=== WHAT THE EXERCISE ASKS ===
Go through the records line by line from the top and repeat each one exactly, ending with the line that contains "Task: Select the Controls joystick icon".
--- START ---
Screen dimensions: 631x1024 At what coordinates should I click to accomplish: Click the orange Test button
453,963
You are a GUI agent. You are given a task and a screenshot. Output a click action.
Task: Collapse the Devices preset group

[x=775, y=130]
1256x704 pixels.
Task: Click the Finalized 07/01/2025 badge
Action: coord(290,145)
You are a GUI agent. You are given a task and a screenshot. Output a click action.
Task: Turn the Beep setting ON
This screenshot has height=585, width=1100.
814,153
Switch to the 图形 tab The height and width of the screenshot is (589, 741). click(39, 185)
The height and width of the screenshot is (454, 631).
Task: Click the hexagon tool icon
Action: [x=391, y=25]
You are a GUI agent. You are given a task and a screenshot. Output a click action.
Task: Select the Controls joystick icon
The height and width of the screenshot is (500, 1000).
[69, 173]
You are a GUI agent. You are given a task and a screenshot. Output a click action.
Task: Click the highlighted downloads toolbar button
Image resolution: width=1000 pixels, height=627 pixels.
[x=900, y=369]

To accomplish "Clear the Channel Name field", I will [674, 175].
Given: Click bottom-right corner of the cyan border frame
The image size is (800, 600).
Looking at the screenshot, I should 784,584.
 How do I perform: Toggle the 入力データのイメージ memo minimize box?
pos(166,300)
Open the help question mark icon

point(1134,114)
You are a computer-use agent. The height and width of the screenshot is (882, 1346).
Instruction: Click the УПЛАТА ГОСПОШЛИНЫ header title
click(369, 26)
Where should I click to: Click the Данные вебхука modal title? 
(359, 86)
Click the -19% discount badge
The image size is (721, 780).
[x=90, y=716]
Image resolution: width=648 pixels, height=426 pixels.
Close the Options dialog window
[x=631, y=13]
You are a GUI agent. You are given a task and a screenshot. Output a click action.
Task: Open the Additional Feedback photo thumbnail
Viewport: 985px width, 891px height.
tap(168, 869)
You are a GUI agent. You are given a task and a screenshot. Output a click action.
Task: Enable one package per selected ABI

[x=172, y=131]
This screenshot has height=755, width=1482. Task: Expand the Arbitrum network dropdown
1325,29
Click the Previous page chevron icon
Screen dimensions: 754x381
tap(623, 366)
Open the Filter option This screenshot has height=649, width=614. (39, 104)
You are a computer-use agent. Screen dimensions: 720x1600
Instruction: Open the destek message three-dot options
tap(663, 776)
--- END ---
=== SOLUTION TO THIS TASK ===
Screen dimensions: 631x1024 At what coordinates should I click to accomplish: Click the orange Test button
453,963
You are a GUI agent. You are given a task and a screenshot. Output a click action.
Task: Collapse the Devices preset group

[x=775, y=130]
1256x704 pixels.
Task: Click the Finalized 07/01/2025 badge
Action: coord(290,145)
You are a GUI agent. You are given a task and a screenshot. Output a click action.
Task: Turn the Beep setting ON
This screenshot has height=585, width=1100.
814,153
Switch to the 图形 tab The height and width of the screenshot is (589, 741). click(39, 185)
The height and width of the screenshot is (454, 631).
Task: Click the hexagon tool icon
Action: [x=391, y=25]
You are a GUI agent. You are given a task and a screenshot. Output a click action.
Task: Select the Controls joystick icon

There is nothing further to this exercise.